--- Exercise a ---
Quote the part of the C coding advice that opens with the words containing "for (int character = len - 2;" and closes with "(digit > 0)".

--- Passage for review ---
%%
Testing of code should always test negative paths as well as positive tests. This means that the testing should test bad values as well as good values.

Use the Proper Types

The C library function strlen(char* str) return the type size_t, this is the largest unsigned integer value the computer you are using can use. It would be much better if string_length was declared as size_t.

Initialize Variables in the Declarations

In C the language doesn't provide a default initialization of the variable so variables should be initialized as part of the declaration. For readability and maintainability each variable should be declared and initialized on its own line.

   //Ask user for the credit card number and store the input in a string
    char* card_number = get_string("Number: ");

    // Store the string length
    size_t string_length = strlen(card_number);

    bool isValid = check_for_invalid_input(card_number, string_length);

Putting it All Together

#include <stdbool.h>
#include <stdio.h>
#include <stdlib.h>
#include <ctype.h>
#include <string.h>

static bool check_for_invalid_input(char* card_number, size_t len)
{
    //Iterate through each character to check if it is a digit
    for (int character = 0; character < len; character++)
    {
        if (!isdigit(card_number[character]))
        {
            printf("INVALID\n");
            return false;
        }
    }

    return true;
}

static int calculate_check_sum(char* card_number, size_t len)
{
    int check_sum = 0;

    for (int character = len - 1; character >= 0; character -= 2)
    {
        check_sum += card_number[character] - '0';
    }

    for (int character = len - 2; character >= 0; character -= 2)
    {
        int digit = ((card_number[character] - '0') * 2);

        while (digit > 0)
        {
            check_sum += (digit % 10);
            digit /= 10;
        }
    }

    return check_sum;
}

static void report_card_issuer(int check_sum, char* card_number, size_t string_length)
{
    if (check_sum % 10 == 0 && string_length == 15 && card_number[0] == '3' && card_number[1] == '4')
%%
--- Data records ---
%%
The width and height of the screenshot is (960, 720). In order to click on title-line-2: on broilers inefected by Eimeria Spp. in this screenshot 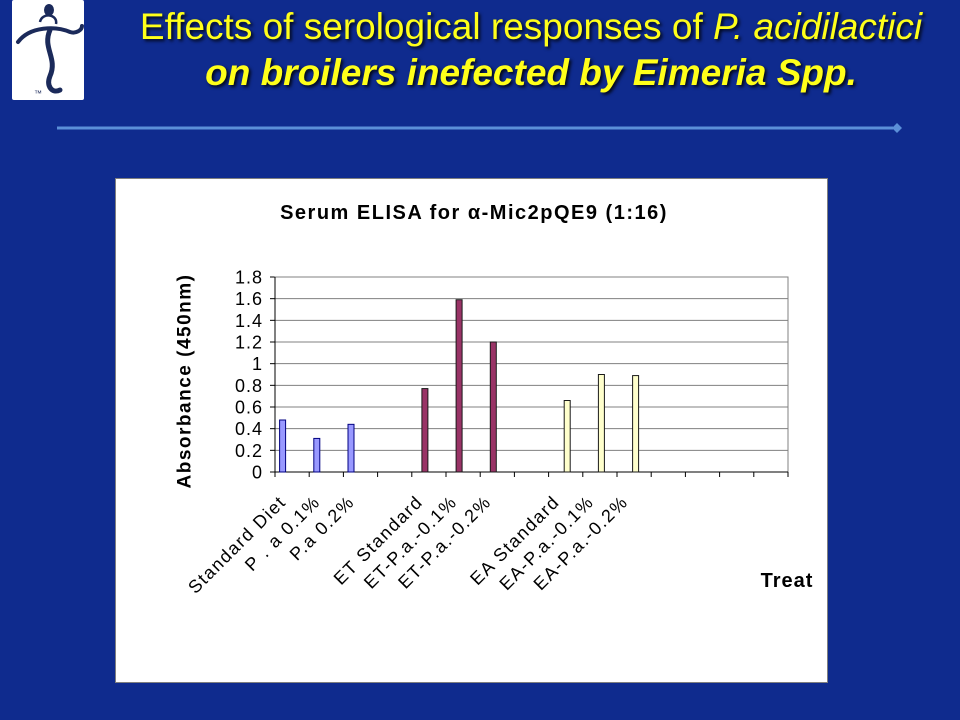, I will do `click(531, 72)`.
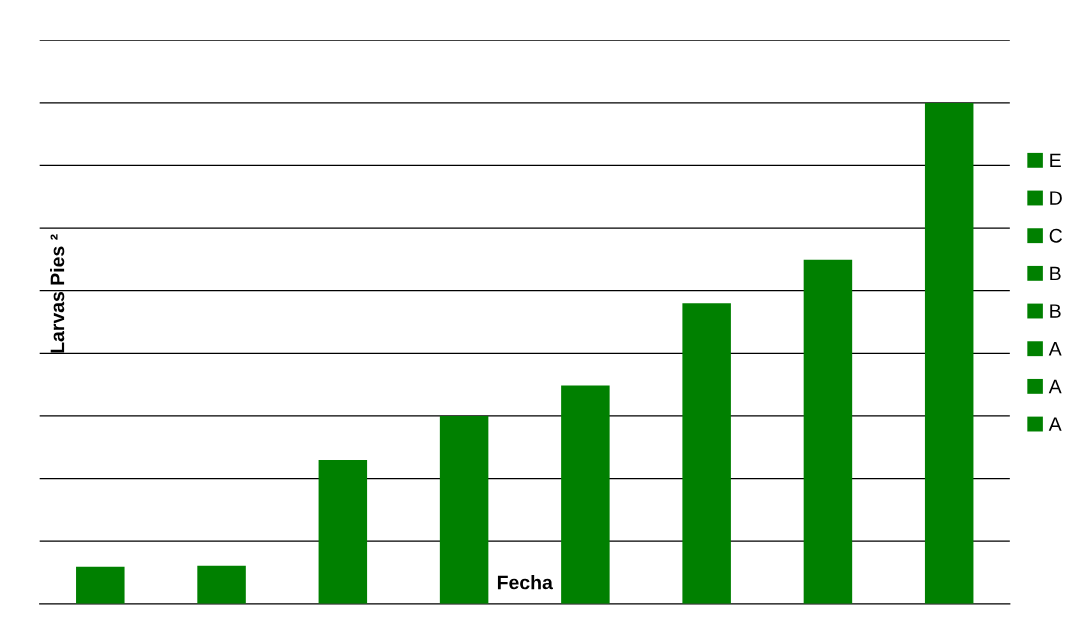 This screenshot has width=1072, height=629. What do you see at coordinates (1056, 236) in the screenshot?
I see `legend-label: C` at bounding box center [1056, 236].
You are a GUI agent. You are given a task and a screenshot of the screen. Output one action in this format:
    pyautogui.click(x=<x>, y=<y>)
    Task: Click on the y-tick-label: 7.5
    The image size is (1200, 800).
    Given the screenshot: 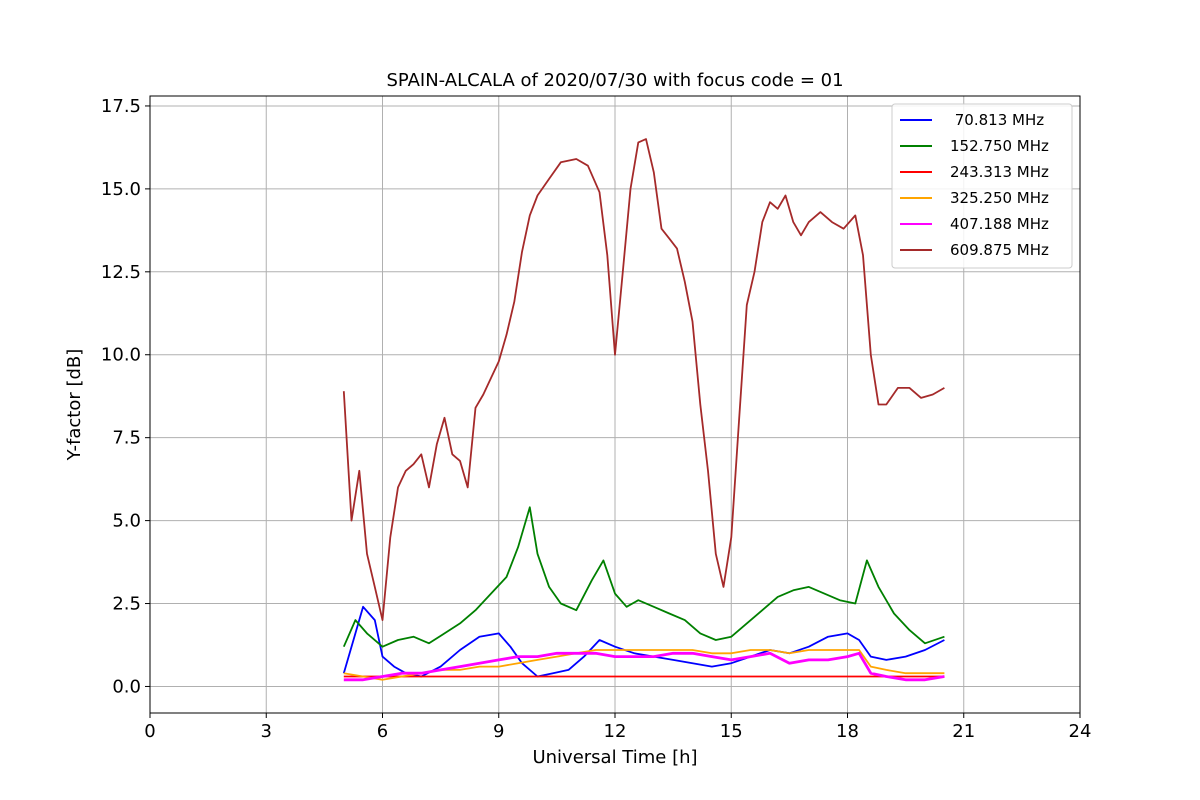 What is the action you would take?
    pyautogui.click(x=126, y=438)
    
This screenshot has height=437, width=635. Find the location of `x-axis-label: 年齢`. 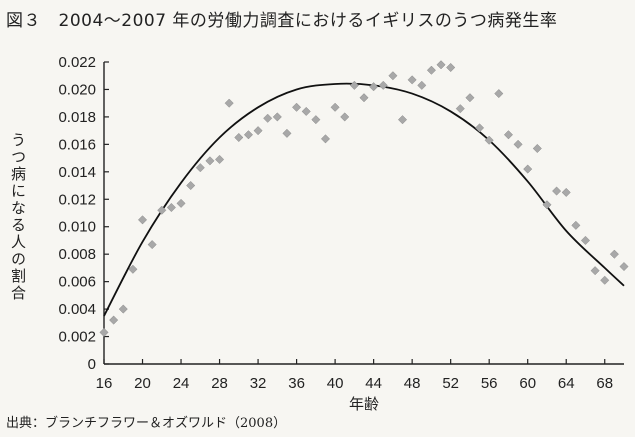

x-axis-label: 年齢 is located at coordinates (364, 404).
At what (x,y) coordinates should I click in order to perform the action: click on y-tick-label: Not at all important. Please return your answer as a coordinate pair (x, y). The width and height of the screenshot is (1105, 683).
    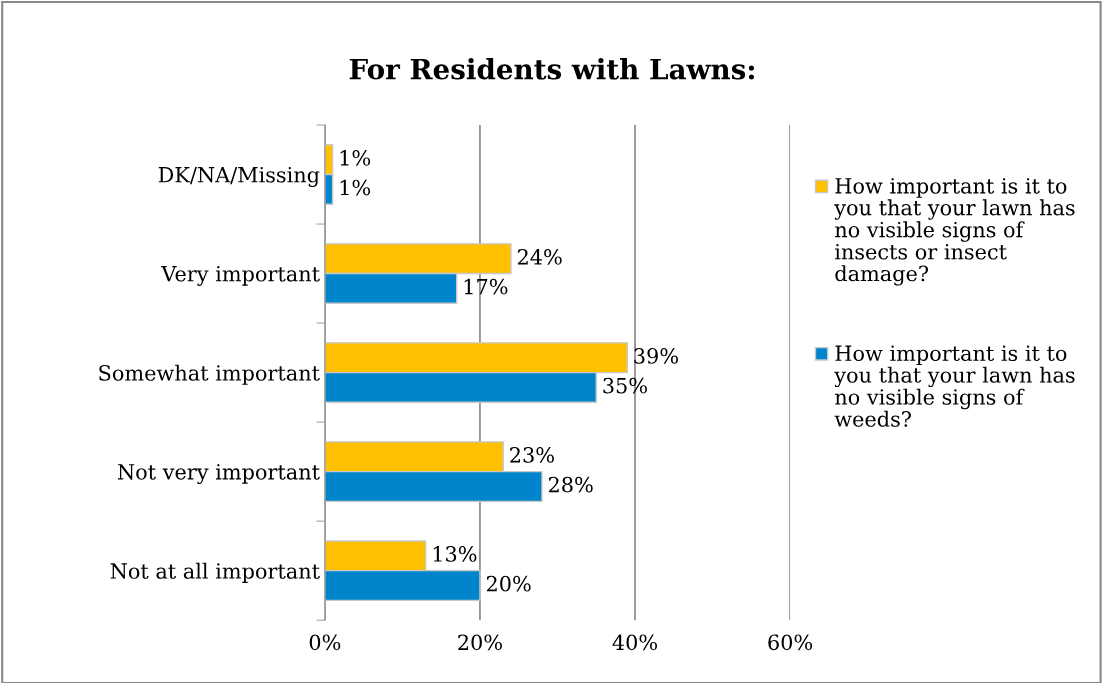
%%
--- Exercise b ---
In the listing, give again the part that opens with the line containing "You are a GUI" and closes with the line containing "The image size is (1200, 800).", replacing "agent" with "assistant" and leaving everything else unchanged.

--- Written response a ---
for (int character = len - 2; character >= 0; character -= 2)
    {
        int digit = ((card_number[character] - '0') * 2);

        while (digit > 0)

--- Written response b ---
You are a GUI assistant. You are given a task and a screenshot of the screen. Output one action in this format:
    pyautogui.click(x=<x>, y=<y>)
    Task: Click on the y-tick-label: 7.5
    The image size is (1200, 800).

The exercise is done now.